#### GOAL OF THE EXERCISE:
Set down the records exactly as they stand, except for any pictures, which you should omit.

#### STORED DATA:
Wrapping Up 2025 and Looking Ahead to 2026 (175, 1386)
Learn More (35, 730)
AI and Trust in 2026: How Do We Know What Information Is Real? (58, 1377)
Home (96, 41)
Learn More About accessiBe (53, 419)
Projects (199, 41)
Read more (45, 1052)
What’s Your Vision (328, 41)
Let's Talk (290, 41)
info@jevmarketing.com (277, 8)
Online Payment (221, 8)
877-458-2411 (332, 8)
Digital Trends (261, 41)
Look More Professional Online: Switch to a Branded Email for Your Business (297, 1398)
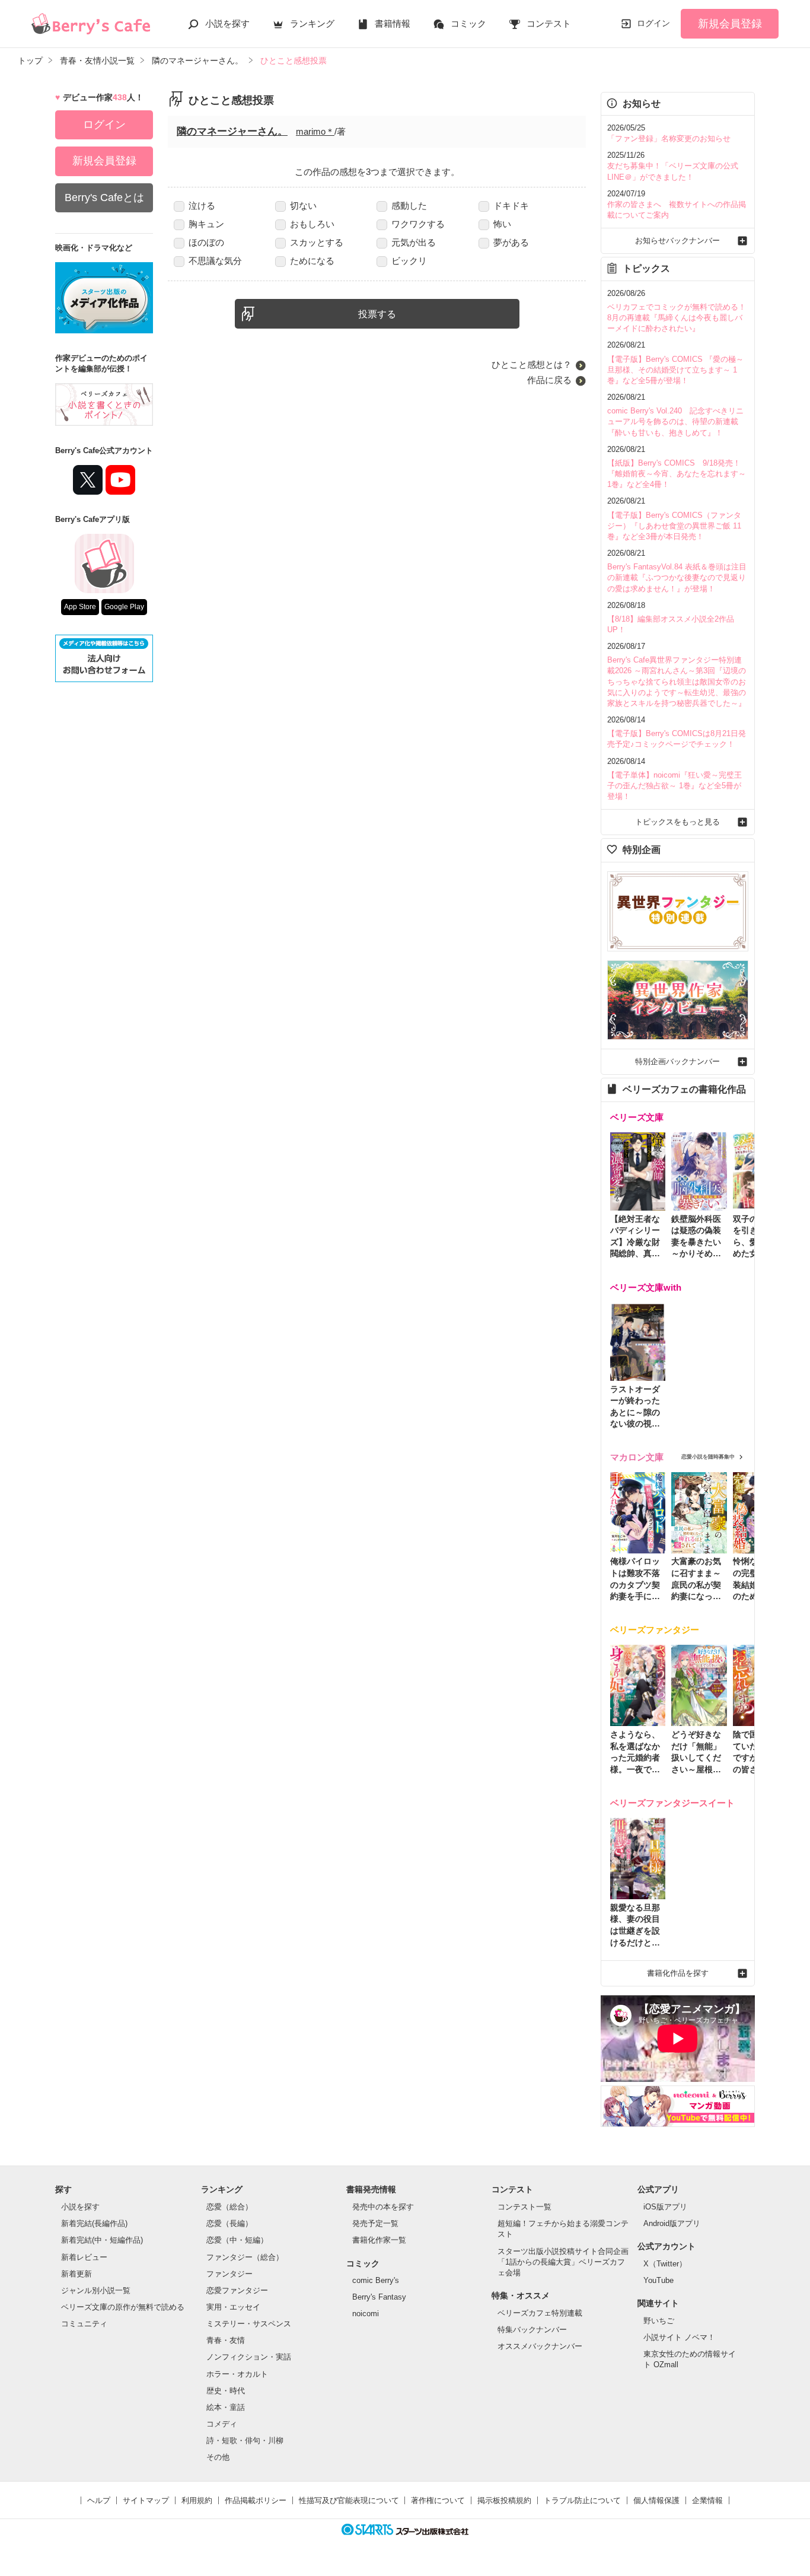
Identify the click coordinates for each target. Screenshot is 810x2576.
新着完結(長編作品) (94, 2223)
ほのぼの (206, 242)
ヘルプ (98, 2500)
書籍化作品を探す (678, 1973)
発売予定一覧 (375, 2223)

#### TASK OUTPUT:
Wrapping Up 2025 and Looking Ahead to 2026 (175, 1386)
Learn More (35, 730)
AI and Trust in 2026: How Do We Know What Information Is Real? (58, 1377)
Home (96, 41)
Learn More About accessiBe (53, 419)
Projects (199, 41)
Read more (45, 1052)
What’s Your Vision (328, 41)
Let's Talk (290, 41)
info@jevmarketing.com (277, 8)
Online Payment (221, 8)
877-458-2411 (332, 8)
Digital Trends (261, 41)
Look More Professional Online: Switch to a Branded Email for Your Business (297, 1398)
Identify the click coordinates for each target. Screenshot is 810x2576.
新着完結(長編作品) (94, 2223)
ほのぼの (206, 242)
ヘルプ (98, 2500)
書籍化作品を探す (678, 1973)
発売予定一覧 (375, 2223)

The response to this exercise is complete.